Even though the "when" and "where" has changed, the essence of the story has remained the same: two star-crossed lovers, Hermia (Anna Friel) and Lysander (Dominic West), are not allowed to pursue their love for one another. Since Hermia's father Egeus (Bernard Hill) has already arranged for her to marry Demetrius (Christian Bale), he's not about to be showed up. Determined to have things turn out in his favor, he brings his argument to Duke Theseus (David Strathairn). The Duke, who is busy preparing for his own nuptials to the stunning but indecisive Hippolyta (Sophie Marceau), agrees to hear the case and rules in favor of the patriarch.

Hurt and ticked off, the lovers decide to boogie out of town and get hitched Vegas style. Of course, since stubborn Demetrius' manhood has been challenged, he doesn't dare let her go without a fight. What makes things even more interesting is that in the act of pursuing, Demetrius himself is being hunted by the even more persistent Helena (Calista Flockhart, who nails the role), who's like a pesky mosquito at a cookout during a 90-degree summer day.
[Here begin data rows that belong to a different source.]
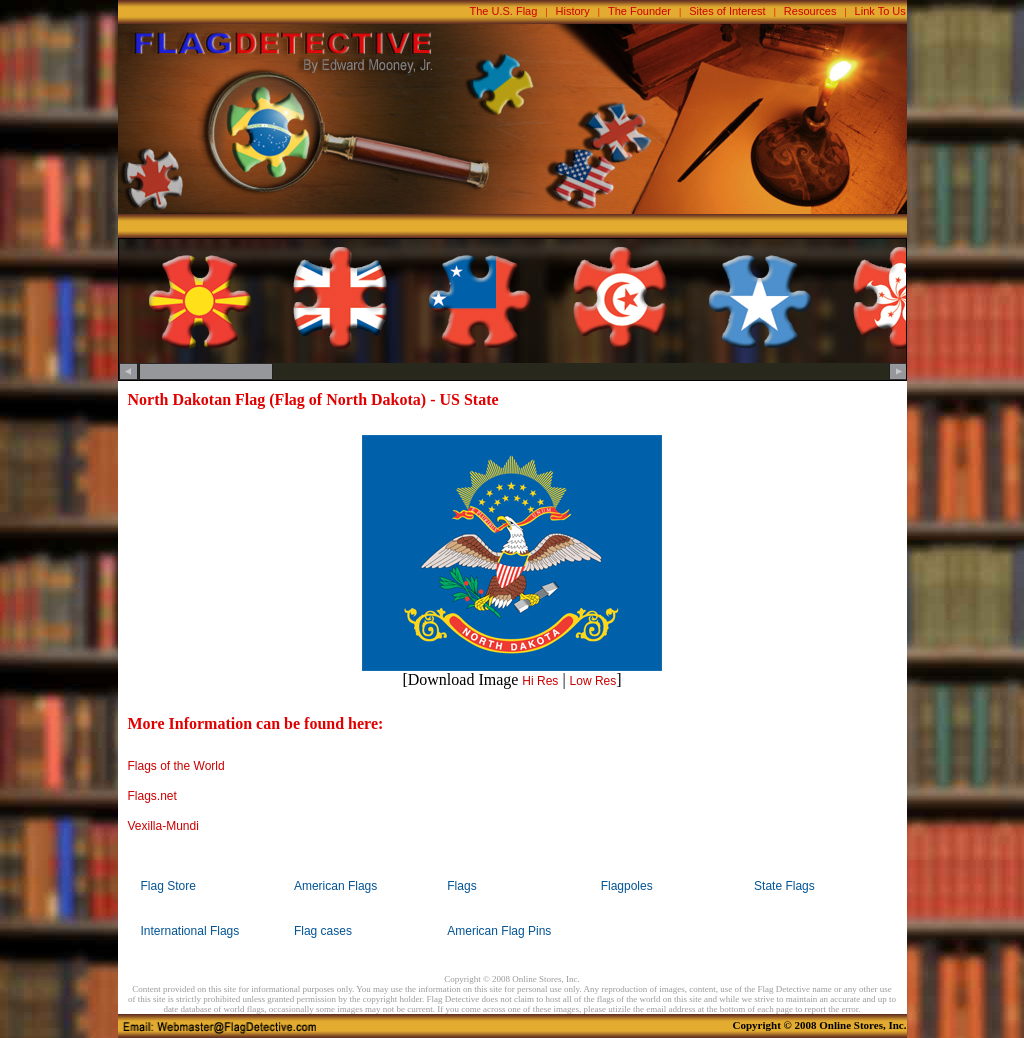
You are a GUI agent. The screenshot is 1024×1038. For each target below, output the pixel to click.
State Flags (784, 886)
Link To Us (880, 11)
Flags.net (152, 796)
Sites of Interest (727, 11)
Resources (810, 11)
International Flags (190, 931)
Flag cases (323, 931)
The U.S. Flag (504, 11)
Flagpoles (627, 886)
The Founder (639, 11)
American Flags (335, 886)
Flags (461, 886)
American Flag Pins (499, 931)
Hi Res (540, 681)
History (573, 11)
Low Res (593, 681)
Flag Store (168, 886)
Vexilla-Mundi (163, 826)
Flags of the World (176, 766)
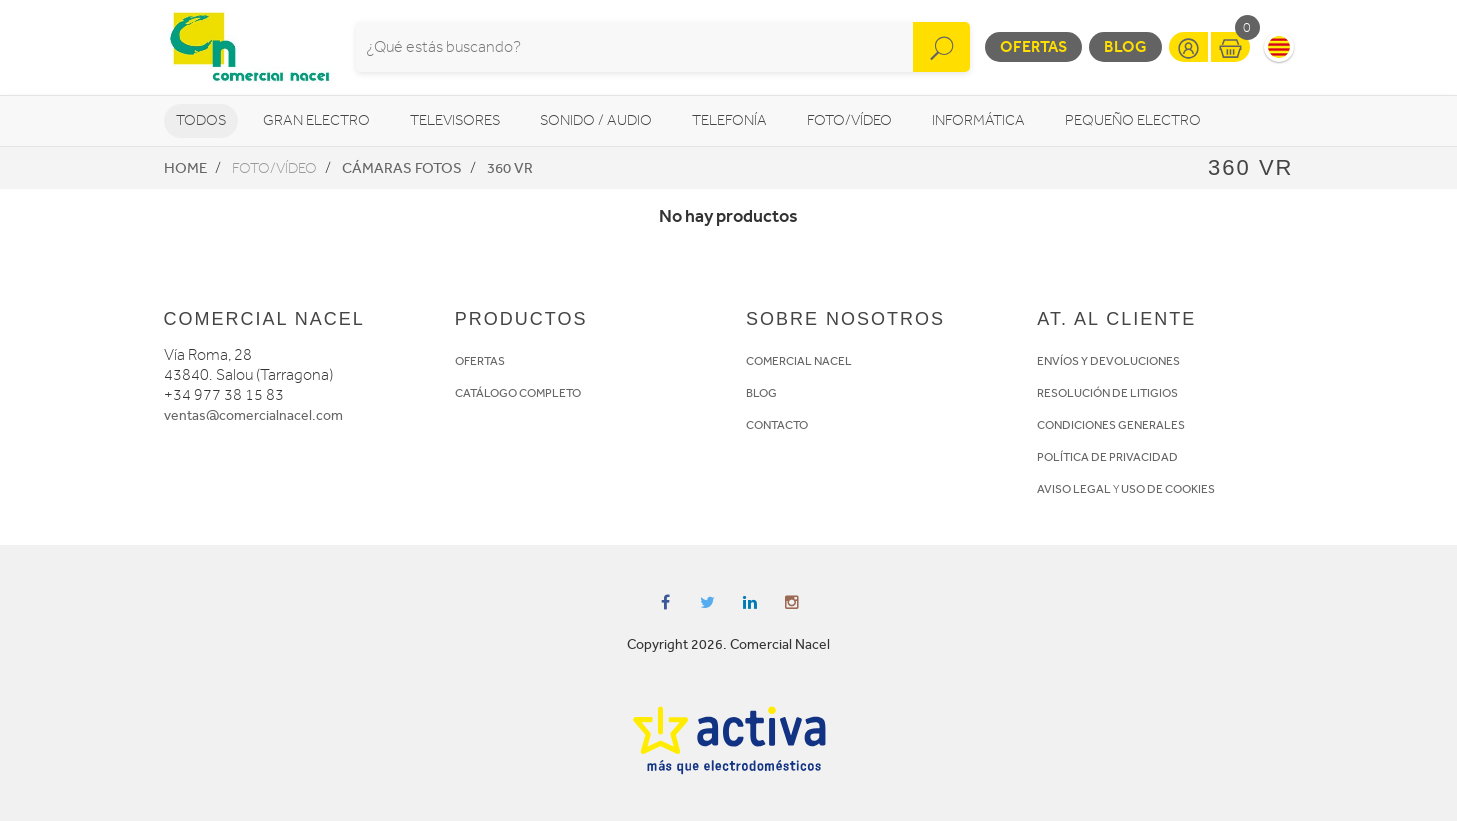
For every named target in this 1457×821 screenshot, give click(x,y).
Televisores (455, 120)
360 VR (510, 168)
In the midst of pursuing and being pursued, these four youngsters find themselves in the forest where Oberon (Rupert Everett), King of the Fairies, is having a difference of opinion with Queen Titania (the always stunning Michelle Pfeiffer). In order to try to patch things up, the dashing Oberon summons his sweet sidekick Puck (Stanley Tucci) to concoct a love spell from a magical flower. The king not only asks his right hand to help him out with his old lady, but also with the four troublesome youngsters, whom he believes should each be with their intended soul mate. As you can well imagine, things don't go as smoothly as planned. Puck does his best, but these hormonally charged youngsters keep falling for the wrong person.

The poor king! Not only did he and his partner-in-crime royally mess things up with the lovers, but things (if you can believe it) actually get worse! Instead of setting her eyes on Oberon, the first person that the queen sees when she wakes up is Nick Bottom (Kevin Kline), an actor who has come to the forest, along with his village posse, to rehearse a play that is scheduled to be performed before Duke Theseus. The potion that the two had concocted is so powerful that Titania falls for the thespian despite the fact that they have (out of spite) turned him into an ass - literally.

Hoffman's rendition of misdirected love works because the superstar cast lives up to its billing. Not only that, but the director should be given some credit for a fine piece of casting. Pfeiffer is luminous while Rupert, once again, flashes those dashing traits that he displayed to such effect in My Best Friend's Wedding. Stanley Tucci, as Puck, is both funny and touching while Friel, Bale, and West all do a nice job with their "Dating Game" roles. Flockhart must also be given bonus points for bringing some of her "Ally McBeal" charm to her role.

Although everyone, as a whole, made the film work, there was actually one standout. As usually is the case with an ensemble picture, Kevin Kline was the culprit. He's just as hilarious as the object of the queen's affection, as he was the backbone of his pals' production. His comedic timing, once again, sets him apart from the rest of the cast.

What's also nice is that Hoffman did not have to rely on eye-popping special effects or lavish production designs to get his message across. He didn't have to! The fine acting is what counted here and the adequate sets and effects were of lesser consequence. The film was the cinematic antonym of "What Dreams May Come," where the spectacular effects and gorgeous sets overpowered two Oscar winners and the story itself resulting in a mixed bag at best with many critics and fans alike.

Hoffman's ensemble cast and changes make his take on the famous play both user friendly and a treat for anyone willing to give up two hours of their time. This is one Shakespearean film that you'll have little trouble understanding and even less enjoying.